2026-04-21

皆さん、こんにちは。松戸のなないろ歯科クリニックです。
インプラント治療では、人工歯根を埋め込む1次オペのあとに、「2次オペ」と呼ばれる処置を行うことがあります。言葉だけ聞くと大がかりな手術のように感じる患者さんもいらっしゃいますが、実際には最終的な人工歯を入れる準備として行う比較的短時間の処置です。今回は、インプラントの2次オペとは何か、どのような流れで進むのかを、松戸の歯医者としてわかりやすく解説します。
▼インプラントの2次オペの流れ・手順
2次オペとはどんな処置?
インプラント治療では、あごの骨にインプラント体を埋め込んだあと、骨としっかり結合するまで一定期間待つことがあります。この間、インプラント体は歯茎の中に覆われていることがあり、そのままでは人工歯をつなぐ部品を装着できません。そこで行うのが2次オペです。
2次オペでは、歯茎を小さく開いて埋まっているインプラント体を確認し、アバットメントやヒーリングアバットメントと呼ばれる部品を取り付けます。これにより、最終的な被せ物へ進む準備が整います。松戸でインプラント治療を検討している患者さんにとって、治療の全体像を知っておくことは安心につながります。
事前確認と口腔内のチェック
2次オペの前には、まずインプラント体が骨と十分に結合しているかを確認します。確認方法としては、レントゲン撮影や口腔内診査などが一般的です。歯科医師は、歯茎の状態、炎症の有無、周囲の清掃状況なども細かく確認します。
この段階で歯茎に腫れがある、磨き残しが多い、周囲に虫歯や歯周病の問題がある場合には、先にお口の環境を整えることが大切です。インプラントは人工物ですが、周囲の歯茎や骨の健康状態に大きく左右されるためです。
局所麻酔をして歯茎を開く
実際の処置では、まず局所麻酔を行います。通常は1次オペよりも範囲が小さいため、患者さんの負担は比較的少ない傾向があります。麻酔が十分に効いたことを確認したうえで、インプラント体の上にかぶさっている歯茎を小さく切開、もしくは専用器具で丸く抜いて、インプラント体の頭の部分を露出させます。
この処置は必要最小限の範囲で行うため、時間も比較的短く済むことが多いです。歯科医院によって方法は異なりますが、患者さんの歯茎の状態やインプラントの位置に合わせて進めます。
ヒーリングアバットメントを装着する
インプラント体が確認できたら、次にヒーリングアバットメントを装着します。これは、歯茎の形を整えながら、人工歯を装着しやすい状態に導くための部品です。
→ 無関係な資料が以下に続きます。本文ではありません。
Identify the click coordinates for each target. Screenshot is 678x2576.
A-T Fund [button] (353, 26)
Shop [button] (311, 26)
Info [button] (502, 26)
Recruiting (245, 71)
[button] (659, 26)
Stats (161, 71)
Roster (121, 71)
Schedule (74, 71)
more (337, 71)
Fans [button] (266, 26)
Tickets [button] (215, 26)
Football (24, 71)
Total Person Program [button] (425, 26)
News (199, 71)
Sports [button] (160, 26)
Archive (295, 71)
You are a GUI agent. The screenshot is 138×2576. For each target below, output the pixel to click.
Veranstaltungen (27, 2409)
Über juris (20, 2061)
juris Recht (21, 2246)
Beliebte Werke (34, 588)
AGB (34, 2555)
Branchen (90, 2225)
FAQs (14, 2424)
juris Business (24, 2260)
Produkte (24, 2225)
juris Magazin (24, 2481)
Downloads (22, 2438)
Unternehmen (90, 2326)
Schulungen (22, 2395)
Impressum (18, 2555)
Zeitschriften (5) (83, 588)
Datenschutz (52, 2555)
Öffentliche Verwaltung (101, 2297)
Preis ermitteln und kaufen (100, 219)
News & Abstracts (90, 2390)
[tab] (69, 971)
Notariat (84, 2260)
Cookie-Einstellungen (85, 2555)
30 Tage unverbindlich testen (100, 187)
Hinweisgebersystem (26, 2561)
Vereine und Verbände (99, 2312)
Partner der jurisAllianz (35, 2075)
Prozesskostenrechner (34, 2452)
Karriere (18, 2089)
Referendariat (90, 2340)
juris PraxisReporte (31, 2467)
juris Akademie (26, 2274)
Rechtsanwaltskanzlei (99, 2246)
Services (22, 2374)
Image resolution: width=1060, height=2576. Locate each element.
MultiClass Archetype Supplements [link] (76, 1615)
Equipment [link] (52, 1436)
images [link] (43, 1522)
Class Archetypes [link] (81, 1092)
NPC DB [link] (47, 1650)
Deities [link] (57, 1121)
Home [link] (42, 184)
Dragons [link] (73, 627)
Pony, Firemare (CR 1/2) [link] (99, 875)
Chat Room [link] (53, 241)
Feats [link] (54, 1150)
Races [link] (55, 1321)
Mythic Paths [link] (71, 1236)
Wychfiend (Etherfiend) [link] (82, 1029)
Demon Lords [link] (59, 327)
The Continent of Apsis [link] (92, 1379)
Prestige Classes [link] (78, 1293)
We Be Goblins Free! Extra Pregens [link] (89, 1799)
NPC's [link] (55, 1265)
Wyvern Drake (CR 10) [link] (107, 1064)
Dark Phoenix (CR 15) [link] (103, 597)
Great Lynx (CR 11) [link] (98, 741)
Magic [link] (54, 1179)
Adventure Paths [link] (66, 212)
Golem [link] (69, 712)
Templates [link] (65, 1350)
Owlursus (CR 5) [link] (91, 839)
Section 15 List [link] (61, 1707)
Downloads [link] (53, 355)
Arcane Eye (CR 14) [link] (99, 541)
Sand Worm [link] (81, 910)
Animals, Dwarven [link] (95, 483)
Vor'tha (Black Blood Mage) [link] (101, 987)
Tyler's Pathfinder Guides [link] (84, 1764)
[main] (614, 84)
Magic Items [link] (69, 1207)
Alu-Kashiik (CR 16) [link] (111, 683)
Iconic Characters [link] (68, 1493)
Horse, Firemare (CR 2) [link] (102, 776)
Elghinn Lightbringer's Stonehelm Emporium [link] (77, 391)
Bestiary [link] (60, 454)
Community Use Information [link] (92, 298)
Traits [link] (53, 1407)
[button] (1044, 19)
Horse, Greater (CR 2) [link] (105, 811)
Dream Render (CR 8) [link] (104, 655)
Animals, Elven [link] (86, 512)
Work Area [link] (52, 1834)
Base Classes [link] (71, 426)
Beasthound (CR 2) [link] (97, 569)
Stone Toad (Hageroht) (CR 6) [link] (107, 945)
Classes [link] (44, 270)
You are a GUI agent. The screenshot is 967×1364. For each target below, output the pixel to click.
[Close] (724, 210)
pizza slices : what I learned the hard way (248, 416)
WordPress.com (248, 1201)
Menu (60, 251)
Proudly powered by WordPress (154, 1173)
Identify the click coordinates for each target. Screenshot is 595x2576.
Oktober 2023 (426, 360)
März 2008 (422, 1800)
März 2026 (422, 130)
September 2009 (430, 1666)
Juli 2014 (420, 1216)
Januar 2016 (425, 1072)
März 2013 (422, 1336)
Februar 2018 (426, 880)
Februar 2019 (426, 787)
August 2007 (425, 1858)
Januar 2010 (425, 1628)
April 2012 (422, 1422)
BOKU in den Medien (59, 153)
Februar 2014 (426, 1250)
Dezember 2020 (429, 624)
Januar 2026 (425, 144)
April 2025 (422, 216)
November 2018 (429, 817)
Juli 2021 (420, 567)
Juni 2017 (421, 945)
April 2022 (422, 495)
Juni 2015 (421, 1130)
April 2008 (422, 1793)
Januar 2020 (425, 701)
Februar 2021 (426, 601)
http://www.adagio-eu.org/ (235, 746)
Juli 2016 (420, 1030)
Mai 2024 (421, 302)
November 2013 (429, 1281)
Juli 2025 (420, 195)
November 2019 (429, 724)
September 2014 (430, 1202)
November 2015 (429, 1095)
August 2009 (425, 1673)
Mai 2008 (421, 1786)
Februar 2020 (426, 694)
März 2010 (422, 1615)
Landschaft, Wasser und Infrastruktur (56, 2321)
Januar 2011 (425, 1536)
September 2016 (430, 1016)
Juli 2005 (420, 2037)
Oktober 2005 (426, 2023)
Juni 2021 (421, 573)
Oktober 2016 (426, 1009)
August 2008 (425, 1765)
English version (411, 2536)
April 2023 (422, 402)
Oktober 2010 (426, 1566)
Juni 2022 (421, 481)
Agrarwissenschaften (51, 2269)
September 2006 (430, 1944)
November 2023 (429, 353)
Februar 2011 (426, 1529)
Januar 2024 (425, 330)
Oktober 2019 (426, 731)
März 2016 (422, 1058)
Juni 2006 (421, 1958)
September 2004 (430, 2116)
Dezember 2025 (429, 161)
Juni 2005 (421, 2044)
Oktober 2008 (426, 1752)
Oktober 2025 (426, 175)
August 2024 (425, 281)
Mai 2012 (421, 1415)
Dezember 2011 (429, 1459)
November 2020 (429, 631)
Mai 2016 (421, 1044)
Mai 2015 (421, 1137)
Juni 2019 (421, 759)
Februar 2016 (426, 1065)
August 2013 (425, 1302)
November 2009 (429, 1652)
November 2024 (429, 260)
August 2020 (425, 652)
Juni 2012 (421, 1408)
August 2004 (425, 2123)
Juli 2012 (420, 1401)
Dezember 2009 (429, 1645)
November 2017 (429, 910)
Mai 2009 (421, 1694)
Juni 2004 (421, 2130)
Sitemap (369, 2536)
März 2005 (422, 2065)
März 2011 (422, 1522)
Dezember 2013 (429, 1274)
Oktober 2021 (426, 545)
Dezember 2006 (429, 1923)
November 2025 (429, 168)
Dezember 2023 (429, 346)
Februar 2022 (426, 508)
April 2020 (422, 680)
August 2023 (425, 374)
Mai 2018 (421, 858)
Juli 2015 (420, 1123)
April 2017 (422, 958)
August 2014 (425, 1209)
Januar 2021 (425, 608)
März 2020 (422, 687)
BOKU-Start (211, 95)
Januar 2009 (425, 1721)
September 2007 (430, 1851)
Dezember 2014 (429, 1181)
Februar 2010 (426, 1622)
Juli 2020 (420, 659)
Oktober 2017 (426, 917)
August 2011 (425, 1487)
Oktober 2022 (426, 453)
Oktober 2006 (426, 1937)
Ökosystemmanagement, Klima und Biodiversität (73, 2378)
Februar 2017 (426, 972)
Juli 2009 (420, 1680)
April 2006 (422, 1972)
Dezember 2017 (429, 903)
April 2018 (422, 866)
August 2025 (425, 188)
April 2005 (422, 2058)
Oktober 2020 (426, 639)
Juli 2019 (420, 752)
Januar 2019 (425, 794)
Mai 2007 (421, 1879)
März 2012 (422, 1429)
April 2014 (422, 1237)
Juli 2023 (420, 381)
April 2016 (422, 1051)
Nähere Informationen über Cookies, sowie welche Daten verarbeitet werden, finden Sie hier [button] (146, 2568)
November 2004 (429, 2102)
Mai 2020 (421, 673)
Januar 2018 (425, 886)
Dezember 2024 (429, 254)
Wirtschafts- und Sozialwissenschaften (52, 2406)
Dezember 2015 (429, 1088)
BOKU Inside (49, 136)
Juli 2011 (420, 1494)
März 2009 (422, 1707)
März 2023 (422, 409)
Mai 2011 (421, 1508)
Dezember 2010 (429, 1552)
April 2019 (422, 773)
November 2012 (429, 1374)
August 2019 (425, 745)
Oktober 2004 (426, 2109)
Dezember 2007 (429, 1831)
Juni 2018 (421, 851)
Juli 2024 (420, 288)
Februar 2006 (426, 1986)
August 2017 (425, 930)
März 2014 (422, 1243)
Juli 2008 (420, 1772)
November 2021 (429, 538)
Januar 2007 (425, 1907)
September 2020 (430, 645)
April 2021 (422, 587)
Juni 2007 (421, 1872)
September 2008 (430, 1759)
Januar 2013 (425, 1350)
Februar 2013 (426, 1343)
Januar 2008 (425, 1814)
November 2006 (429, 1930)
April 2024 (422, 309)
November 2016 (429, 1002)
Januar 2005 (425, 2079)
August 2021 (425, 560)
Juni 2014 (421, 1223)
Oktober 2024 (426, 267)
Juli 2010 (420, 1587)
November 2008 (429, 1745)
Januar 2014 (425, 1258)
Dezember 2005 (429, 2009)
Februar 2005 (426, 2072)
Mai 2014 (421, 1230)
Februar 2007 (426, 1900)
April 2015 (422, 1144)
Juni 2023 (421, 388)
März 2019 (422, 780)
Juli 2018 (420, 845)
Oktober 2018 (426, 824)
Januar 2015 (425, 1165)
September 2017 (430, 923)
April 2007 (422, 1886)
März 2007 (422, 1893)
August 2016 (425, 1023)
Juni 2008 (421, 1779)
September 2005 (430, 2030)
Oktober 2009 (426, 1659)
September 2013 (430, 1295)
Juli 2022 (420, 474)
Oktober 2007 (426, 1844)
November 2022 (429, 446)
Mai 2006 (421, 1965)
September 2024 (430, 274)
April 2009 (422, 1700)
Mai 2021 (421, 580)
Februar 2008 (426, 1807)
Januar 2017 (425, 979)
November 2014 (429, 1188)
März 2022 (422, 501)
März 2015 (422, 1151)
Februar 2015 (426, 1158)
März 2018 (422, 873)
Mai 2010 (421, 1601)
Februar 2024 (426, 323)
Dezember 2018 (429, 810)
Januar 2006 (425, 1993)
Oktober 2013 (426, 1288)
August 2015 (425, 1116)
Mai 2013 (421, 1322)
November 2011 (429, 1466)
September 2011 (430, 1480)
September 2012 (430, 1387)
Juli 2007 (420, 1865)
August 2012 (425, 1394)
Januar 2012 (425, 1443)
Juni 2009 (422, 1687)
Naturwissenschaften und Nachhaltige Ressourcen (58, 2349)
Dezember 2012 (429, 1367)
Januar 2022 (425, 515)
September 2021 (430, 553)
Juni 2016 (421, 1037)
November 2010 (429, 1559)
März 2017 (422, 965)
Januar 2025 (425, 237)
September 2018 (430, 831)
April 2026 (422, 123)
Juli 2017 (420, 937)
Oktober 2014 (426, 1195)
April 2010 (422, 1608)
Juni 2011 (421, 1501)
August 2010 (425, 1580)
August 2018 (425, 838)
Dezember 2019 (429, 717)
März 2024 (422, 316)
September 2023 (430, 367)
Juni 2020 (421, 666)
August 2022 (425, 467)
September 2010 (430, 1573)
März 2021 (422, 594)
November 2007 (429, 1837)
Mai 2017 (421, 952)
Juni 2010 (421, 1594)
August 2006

ヒーリングアバットメントを付けることで、歯茎がきれいに治りやすくなり、被せ物の適合や見た目にも良い影響が期待できます。
前歯など見た目が重視される部分では、歯茎のラインが自然に整うことも大切です。奥歯では、しっかり噛み合わせを支えられる形に仕上げることが重要になります。そのため、単に部品を付けるだけでなく、その後の補綴治療まで見据えて処置が行われます。
歯茎の治癒を待って型取りへ進む
ヒーリングアバットメント装着後は、歯茎の治癒を待ちます。治癒期間には個人差がありますが、歯茎の状態が落ち着いたら型取りへ進みます。最近では、従来の印象材による型取りだけでなく、口腔内スキャナーを使うこともあります。
型取りでは、最終的な人工歯の形や高さ、周囲の歯との調和、噛み合わせを確認しながら進めます。インプラント治療では、見た目だけでなく機能面も非常に重要です。噛み合わせが不適切だと、インプラントや周囲の歯に負担がかかることがあるため、歯科で丁寧に調整を行います。
2次オペ後に気をつけたいこと
2次オペ後は、麻酔が切れると軽い痛みや違和感が出ることがありますが、多くは強い症状ではありません。ただし、処置部位を強く触る、硬いものを無理に噛む、清掃を怠ると、歯茎の治りに影響することがあります。
また、インプラントの周囲に汚れがたまると、炎症の原因になることがあります。天然歯のように虫歯にはなりませんが、周囲の歯茎が炎症を起こすとインプラント周囲炎につながるおそれがあるため注意が必要です。歯医者での定期的なチェックと、毎日のセルフケアを続けることが大切です。
まとめ
インプラントの2次オペは、埋め込んだインプラント体を歯茎の上に出し、人工歯を装着する準備を整えるための大切な処置です。局所麻酔のもとで行われることが多く、1次オペに比べて負担は小さい傾向があります。治療をスムーズに進めるためには、処置後のケアや定期受診も欠かせません。松戸でインプラントについて不安がある方は、歯科医院で早めに相談しましょう。